[[ PROVIDED ENTRIES open ]]

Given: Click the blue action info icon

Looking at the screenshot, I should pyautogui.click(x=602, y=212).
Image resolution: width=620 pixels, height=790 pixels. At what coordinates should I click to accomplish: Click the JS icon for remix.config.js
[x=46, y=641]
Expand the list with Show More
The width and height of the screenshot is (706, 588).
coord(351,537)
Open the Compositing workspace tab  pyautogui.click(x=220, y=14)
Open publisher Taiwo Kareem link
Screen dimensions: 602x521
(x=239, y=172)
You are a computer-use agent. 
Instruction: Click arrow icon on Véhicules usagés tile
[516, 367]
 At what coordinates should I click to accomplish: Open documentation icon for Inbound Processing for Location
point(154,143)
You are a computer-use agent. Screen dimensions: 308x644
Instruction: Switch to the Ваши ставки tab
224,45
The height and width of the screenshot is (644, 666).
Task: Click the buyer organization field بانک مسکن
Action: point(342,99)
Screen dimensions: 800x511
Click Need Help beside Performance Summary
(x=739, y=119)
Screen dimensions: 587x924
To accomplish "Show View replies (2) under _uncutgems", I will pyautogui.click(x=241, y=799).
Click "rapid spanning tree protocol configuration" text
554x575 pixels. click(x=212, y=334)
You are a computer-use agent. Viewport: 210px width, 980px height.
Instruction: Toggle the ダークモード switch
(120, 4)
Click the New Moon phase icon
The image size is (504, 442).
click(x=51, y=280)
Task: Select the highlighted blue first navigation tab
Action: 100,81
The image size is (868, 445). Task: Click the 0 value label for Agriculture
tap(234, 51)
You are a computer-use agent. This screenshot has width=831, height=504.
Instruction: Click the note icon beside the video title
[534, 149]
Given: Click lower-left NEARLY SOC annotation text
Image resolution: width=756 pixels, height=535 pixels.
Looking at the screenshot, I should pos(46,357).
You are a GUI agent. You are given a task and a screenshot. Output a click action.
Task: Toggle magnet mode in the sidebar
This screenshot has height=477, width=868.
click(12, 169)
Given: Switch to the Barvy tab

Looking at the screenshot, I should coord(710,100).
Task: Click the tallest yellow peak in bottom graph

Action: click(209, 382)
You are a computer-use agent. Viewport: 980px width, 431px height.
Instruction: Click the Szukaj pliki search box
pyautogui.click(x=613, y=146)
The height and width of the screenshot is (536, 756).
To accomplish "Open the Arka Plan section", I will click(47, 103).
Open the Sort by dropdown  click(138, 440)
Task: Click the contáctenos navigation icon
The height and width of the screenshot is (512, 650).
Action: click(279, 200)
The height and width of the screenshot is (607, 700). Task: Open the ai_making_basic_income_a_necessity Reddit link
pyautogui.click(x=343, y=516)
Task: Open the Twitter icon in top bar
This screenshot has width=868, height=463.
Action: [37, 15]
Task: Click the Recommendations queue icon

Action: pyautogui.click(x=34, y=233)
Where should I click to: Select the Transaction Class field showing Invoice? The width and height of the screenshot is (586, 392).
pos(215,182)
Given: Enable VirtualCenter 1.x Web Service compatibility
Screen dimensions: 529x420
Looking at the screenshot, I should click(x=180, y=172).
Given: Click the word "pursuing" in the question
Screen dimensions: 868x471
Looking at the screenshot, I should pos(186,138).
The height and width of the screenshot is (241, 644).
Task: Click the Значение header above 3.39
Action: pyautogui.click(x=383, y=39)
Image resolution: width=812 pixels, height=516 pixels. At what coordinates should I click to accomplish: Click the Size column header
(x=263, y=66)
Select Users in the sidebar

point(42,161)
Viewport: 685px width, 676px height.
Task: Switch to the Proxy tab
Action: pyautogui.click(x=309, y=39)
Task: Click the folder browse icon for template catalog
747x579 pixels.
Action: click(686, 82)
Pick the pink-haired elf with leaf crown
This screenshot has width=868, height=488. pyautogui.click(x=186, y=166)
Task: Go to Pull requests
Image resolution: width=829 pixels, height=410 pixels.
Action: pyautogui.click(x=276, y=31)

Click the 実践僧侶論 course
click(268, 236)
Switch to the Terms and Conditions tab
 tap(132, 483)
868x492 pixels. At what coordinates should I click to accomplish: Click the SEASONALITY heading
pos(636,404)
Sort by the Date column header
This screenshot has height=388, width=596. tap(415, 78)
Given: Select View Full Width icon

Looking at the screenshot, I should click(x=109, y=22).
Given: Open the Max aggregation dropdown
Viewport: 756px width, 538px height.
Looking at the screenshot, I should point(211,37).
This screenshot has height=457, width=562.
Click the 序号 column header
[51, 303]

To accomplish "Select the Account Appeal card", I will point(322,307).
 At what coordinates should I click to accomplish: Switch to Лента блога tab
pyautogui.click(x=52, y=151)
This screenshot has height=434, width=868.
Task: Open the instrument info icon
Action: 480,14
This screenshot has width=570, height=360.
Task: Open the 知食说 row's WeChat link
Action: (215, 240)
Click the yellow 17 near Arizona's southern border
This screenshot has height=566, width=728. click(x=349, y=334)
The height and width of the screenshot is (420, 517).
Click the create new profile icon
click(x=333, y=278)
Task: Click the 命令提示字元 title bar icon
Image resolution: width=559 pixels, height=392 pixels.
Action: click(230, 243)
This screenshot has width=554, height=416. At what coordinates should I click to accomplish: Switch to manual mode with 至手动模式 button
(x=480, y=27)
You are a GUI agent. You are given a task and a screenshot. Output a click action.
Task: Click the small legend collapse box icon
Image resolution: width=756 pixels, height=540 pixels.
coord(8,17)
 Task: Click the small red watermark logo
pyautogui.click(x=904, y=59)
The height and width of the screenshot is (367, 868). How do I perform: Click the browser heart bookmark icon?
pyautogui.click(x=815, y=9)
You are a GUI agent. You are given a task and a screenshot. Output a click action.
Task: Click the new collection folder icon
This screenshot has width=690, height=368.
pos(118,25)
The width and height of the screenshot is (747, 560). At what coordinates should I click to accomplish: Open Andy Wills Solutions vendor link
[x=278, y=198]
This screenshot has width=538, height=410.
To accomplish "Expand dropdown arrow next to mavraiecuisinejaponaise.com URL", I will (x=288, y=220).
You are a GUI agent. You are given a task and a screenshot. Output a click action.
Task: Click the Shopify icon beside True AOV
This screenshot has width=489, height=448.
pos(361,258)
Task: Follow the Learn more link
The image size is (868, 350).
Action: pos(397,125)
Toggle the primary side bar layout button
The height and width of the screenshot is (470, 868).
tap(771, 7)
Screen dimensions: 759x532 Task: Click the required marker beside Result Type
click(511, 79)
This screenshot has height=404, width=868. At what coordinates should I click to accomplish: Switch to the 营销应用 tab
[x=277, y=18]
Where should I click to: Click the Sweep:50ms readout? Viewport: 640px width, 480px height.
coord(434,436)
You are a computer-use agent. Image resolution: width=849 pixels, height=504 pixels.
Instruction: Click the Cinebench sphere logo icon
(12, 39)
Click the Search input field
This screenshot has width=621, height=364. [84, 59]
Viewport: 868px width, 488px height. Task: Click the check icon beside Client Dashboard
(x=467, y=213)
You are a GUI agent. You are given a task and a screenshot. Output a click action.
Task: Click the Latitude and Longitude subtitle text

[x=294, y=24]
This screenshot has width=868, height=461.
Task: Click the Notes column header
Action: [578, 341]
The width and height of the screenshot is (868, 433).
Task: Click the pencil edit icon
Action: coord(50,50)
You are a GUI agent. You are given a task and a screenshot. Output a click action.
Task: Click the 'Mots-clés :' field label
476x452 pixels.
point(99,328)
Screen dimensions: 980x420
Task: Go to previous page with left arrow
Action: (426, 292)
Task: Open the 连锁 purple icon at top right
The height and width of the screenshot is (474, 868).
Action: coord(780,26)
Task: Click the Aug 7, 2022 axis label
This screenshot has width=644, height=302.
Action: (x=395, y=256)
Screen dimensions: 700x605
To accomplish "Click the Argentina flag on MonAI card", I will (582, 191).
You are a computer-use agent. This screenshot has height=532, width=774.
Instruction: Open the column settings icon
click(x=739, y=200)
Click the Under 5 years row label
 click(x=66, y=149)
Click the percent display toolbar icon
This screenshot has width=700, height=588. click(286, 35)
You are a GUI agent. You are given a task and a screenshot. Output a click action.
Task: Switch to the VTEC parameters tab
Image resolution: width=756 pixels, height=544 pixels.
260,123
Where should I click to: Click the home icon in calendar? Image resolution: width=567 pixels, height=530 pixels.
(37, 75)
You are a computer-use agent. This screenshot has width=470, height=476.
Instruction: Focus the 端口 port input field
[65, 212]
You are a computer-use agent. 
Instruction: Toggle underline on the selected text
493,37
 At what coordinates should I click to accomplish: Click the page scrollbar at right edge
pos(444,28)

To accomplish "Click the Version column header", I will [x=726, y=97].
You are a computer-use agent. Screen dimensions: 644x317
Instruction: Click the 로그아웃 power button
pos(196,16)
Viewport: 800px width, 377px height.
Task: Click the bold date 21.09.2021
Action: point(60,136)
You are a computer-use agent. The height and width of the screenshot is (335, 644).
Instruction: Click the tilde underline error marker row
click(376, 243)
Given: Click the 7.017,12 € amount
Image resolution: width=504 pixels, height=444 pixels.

[[ PROVIDED ENTRIES closed ]]

* **ACTIVITY**
Please retype exactly the line containing "Instruction: Click the 로그아웃 power button" and each line after it to the end of the records, and nothing more.

* **ANSWER BELOW**
Instruction: Click the 로그아웃 power button
pos(196,16)
Viewport: 800px width, 377px height.
Task: Click the bold date 21.09.2021
Action: point(60,136)
You are a computer-use agent. The height and width of the screenshot is (335, 644).
Instruction: Click the tilde underline error marker row
click(376, 243)
Given: Click the 7.017,12 € amount
Image resolution: width=504 pixels, height=444 pixels.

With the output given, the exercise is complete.